Saved data entries:
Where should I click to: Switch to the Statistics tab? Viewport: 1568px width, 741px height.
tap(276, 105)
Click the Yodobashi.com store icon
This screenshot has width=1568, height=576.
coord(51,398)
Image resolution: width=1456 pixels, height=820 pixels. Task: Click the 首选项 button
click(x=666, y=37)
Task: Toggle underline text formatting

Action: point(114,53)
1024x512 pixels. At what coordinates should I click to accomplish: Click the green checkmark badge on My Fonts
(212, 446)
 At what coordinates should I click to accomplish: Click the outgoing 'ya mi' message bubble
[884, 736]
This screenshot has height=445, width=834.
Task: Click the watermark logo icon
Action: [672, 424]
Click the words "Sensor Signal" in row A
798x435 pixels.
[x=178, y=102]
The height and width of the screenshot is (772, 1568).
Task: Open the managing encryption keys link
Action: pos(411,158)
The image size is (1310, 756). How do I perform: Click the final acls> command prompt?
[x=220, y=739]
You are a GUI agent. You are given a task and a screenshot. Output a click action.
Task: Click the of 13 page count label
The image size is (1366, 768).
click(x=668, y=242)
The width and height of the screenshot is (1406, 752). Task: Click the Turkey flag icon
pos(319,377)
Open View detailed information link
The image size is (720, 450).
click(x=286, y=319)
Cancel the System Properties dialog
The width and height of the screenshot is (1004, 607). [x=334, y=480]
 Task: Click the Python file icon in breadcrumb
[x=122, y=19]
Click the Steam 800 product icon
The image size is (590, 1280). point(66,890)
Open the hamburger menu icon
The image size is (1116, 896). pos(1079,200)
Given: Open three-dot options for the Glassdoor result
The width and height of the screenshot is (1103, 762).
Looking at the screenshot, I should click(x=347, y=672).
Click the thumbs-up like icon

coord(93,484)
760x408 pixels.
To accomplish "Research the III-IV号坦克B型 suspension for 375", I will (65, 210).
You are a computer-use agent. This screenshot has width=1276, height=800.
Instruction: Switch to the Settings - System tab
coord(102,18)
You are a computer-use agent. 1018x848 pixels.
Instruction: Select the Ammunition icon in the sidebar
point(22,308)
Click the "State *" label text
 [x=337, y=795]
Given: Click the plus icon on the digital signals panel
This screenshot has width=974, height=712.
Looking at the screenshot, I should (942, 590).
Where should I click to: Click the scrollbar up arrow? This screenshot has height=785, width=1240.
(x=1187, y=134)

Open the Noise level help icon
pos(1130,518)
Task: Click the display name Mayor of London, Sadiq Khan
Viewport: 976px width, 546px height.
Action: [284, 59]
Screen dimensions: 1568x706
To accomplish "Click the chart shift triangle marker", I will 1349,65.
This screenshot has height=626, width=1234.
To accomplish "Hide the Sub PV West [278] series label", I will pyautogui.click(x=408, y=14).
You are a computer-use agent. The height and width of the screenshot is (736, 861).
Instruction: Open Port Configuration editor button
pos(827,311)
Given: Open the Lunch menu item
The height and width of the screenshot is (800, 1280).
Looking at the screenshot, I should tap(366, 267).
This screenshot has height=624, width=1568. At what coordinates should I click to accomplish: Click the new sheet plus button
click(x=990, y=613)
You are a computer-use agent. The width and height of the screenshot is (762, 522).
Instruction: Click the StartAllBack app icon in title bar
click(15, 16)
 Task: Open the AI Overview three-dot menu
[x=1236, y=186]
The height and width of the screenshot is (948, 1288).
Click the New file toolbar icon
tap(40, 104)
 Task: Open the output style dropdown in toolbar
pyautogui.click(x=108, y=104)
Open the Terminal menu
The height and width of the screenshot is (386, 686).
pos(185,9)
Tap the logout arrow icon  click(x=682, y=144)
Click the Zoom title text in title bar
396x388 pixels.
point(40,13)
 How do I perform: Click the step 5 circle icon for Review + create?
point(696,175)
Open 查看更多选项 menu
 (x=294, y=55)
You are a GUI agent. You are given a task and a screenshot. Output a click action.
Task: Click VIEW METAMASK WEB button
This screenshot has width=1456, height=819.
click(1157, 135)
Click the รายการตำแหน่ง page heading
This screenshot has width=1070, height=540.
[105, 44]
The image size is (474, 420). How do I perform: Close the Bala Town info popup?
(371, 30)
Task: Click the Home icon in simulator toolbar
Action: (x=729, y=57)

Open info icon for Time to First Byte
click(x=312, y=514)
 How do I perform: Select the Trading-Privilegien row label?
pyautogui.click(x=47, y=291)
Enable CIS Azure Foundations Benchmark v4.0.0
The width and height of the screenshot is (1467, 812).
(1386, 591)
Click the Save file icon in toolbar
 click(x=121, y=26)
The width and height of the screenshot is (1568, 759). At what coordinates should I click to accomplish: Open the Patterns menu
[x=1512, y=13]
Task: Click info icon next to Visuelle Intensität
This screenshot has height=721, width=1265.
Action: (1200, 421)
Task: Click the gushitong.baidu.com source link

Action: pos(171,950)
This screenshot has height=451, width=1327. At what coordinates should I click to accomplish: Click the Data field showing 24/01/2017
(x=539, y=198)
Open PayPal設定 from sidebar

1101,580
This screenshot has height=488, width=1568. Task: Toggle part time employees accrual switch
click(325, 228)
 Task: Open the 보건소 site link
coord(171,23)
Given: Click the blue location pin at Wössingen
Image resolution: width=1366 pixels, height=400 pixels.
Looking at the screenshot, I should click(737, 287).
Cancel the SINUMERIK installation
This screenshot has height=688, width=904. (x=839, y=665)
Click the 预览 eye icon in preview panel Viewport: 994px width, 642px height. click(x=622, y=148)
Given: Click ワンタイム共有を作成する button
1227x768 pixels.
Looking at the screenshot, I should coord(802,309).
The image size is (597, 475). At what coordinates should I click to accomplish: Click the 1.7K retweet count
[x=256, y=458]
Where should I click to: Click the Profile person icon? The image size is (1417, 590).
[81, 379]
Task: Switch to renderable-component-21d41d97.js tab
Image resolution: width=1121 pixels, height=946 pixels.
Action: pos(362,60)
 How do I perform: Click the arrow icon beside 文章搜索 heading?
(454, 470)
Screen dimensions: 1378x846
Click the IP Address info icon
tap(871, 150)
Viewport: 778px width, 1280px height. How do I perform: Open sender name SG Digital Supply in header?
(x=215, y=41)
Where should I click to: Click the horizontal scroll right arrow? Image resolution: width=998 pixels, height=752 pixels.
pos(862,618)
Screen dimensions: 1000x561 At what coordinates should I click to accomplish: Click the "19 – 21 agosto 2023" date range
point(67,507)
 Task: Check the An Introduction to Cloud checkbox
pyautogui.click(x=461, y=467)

◆ Directions
Return the data exactly, every line included.

◆ Answer box
Where should I click to: Switch to the Statistics tab? Viewport: 1568px width, 741px height.
tap(276, 105)
Click the Yodobashi.com store icon
This screenshot has width=1568, height=576.
coord(51,398)
Image resolution: width=1456 pixels, height=820 pixels. Task: Click the 首选项 button
click(x=666, y=37)
Task: Toggle underline text formatting

Action: point(114,53)
1024x512 pixels. At what coordinates should I click to accomplish: Click the green checkmark badge on My Fonts
(212, 446)
 At what coordinates should I click to accomplish: Click the outgoing 'ya mi' message bubble
[884, 736]
This screenshot has height=445, width=834.
Task: Click the watermark logo icon
Action: [672, 424]
Click the words "Sensor Signal" in row A
798x435 pixels.
[x=178, y=102]
The height and width of the screenshot is (772, 1568).
Task: Open the managing encryption keys link
Action: pos(411,158)
The image size is (1310, 756). How do I perform: Click the final acls> command prompt?
[x=220, y=739]
You are a GUI agent. You are given a task and a screenshot. Output a click action.
Task: Click the of 13 page count label
The image size is (1366, 768).
click(x=668, y=242)
The width and height of the screenshot is (1406, 752). Task: Click the Turkey flag icon
pos(319,377)
Open View detailed information link
The image size is (720, 450).
click(x=286, y=319)
Cancel the System Properties dialog
The width and height of the screenshot is (1004, 607). [x=334, y=480]
 Task: Click the Python file icon in breadcrumb
[x=122, y=19]
Click the Steam 800 product icon
The image size is (590, 1280). point(66,890)
Open the hamburger menu icon
The image size is (1116, 896). pos(1079,200)
Given: Open three-dot options for the Glassdoor result
The width and height of the screenshot is (1103, 762).
Looking at the screenshot, I should click(x=347, y=672).
Click the thumbs-up like icon

coord(93,484)
760x408 pixels.
To accomplish "Research the III-IV号坦克B型 suspension for 375", I will (65, 210).
You are a computer-use agent. This screenshot has width=1276, height=800.
Instruction: Switch to the Settings - System tab
coord(102,18)
You are a computer-use agent. 1018x848 pixels.
Instruction: Select the Ammunition icon in the sidebar
point(22,308)
Click the "State *" label text
 [x=337, y=795]
Given: Click the plus icon on the digital signals panel
This screenshot has width=974, height=712.
Looking at the screenshot, I should (942, 590).
Where should I click to: Click the scrollbar up arrow? This screenshot has height=785, width=1240.
(x=1187, y=134)

Open the Noise level help icon
pos(1130,518)
Task: Click the display name Mayor of London, Sadiq Khan
Viewport: 976px width, 546px height.
Action: [284, 59]
Screen dimensions: 1568x706
To accomplish "Click the chart shift triangle marker", I will 1349,65.
This screenshot has height=626, width=1234.
To accomplish "Hide the Sub PV West [278] series label", I will pyautogui.click(x=408, y=14).
You are a computer-use agent. The height and width of the screenshot is (736, 861).
Instruction: Open Port Configuration editor button
pos(827,311)
Given: Open the Lunch menu item
The height and width of the screenshot is (800, 1280).
Looking at the screenshot, I should tap(366, 267).
This screenshot has height=624, width=1568. At what coordinates should I click to accomplish: Click the new sheet plus button
click(x=990, y=613)
You are a computer-use agent. The width and height of the screenshot is (762, 522).
Instruction: Click the StartAllBack app icon in title bar
click(15, 16)
 Task: Open the AI Overview three-dot menu
[x=1236, y=186]
The height and width of the screenshot is (948, 1288).
Click the New file toolbar icon
tap(40, 104)
 Task: Open the output style dropdown in toolbar
pyautogui.click(x=108, y=104)
Open the Terminal menu
The height and width of the screenshot is (386, 686).
pos(185,9)
Tap the logout arrow icon  click(x=682, y=144)
Click the Zoom title text in title bar
396x388 pixels.
point(40,13)
 How do I perform: Click the step 5 circle icon for Review + create?
point(696,175)
Open 查看更多选项 menu
 (x=294, y=55)
You are a GUI agent. You are given a task and a screenshot. Output a click action.
Task: Click VIEW METAMASK WEB button
This screenshot has width=1456, height=819.
click(1157, 135)
Click the รายการตำแหน่ง page heading
This screenshot has width=1070, height=540.
[105, 44]
The image size is (474, 420). How do I perform: Close the Bala Town info popup?
(371, 30)
Task: Click the Home icon in simulator toolbar
Action: (x=729, y=57)

Open info icon for Time to First Byte
click(x=312, y=514)
 How do I perform: Select the Trading-Privilegien row label?
pyautogui.click(x=47, y=291)
Enable CIS Azure Foundations Benchmark v4.0.0
The width and height of the screenshot is (1467, 812).
(1386, 591)
Click the Save file icon in toolbar
 click(x=121, y=26)
The width and height of the screenshot is (1568, 759). At what coordinates should I click to accomplish: Open the Patterns menu
[x=1512, y=13]
Task: Click info icon next to Visuelle Intensität
This screenshot has height=721, width=1265.
Action: (1200, 421)
Task: Click the gushitong.baidu.com source link

Action: pos(171,950)
This screenshot has height=451, width=1327. At what coordinates should I click to accomplish: Click the Data field showing 24/01/2017
(x=539, y=198)
Open PayPal設定 from sidebar

1101,580
This screenshot has height=488, width=1568. Task: Toggle part time employees accrual switch
click(325, 228)
 Task: Open the 보건소 site link
coord(171,23)
Given: Click the blue location pin at Wössingen
Image resolution: width=1366 pixels, height=400 pixels.
Looking at the screenshot, I should click(737, 287).
Cancel the SINUMERIK installation
This screenshot has height=688, width=904. (x=839, y=665)
Click the 预览 eye icon in preview panel Viewport: 994px width, 642px height. click(x=622, y=148)
Given: Click ワンタイム共有を作成する button
1227x768 pixels.
Looking at the screenshot, I should coord(802,309).
The image size is (597, 475). At what coordinates should I click to accomplish: Click the 1.7K retweet count
[x=256, y=458]
Where should I click to: Click the Profile person icon? The image size is (1417, 590).
[81, 379]
Task: Switch to renderable-component-21d41d97.js tab
Image resolution: width=1121 pixels, height=946 pixels.
Action: pos(362,60)
 How do I perform: Click the arrow icon beside 文章搜索 heading?
(454, 470)
Screen dimensions: 1378x846
Click the IP Address info icon
tap(871, 150)
Viewport: 778px width, 1280px height. How do I perform: Open sender name SG Digital Supply in header?
(x=215, y=41)
Where should I click to: Click the horizontal scroll right arrow? Image resolution: width=998 pixels, height=752 pixels.
pos(862,618)
Screen dimensions: 1000x561 At what coordinates should I click to accomplish: Click the "19 – 21 agosto 2023" date range
point(67,507)
 Task: Check the An Introduction to Cloud checkbox
pyautogui.click(x=461, y=467)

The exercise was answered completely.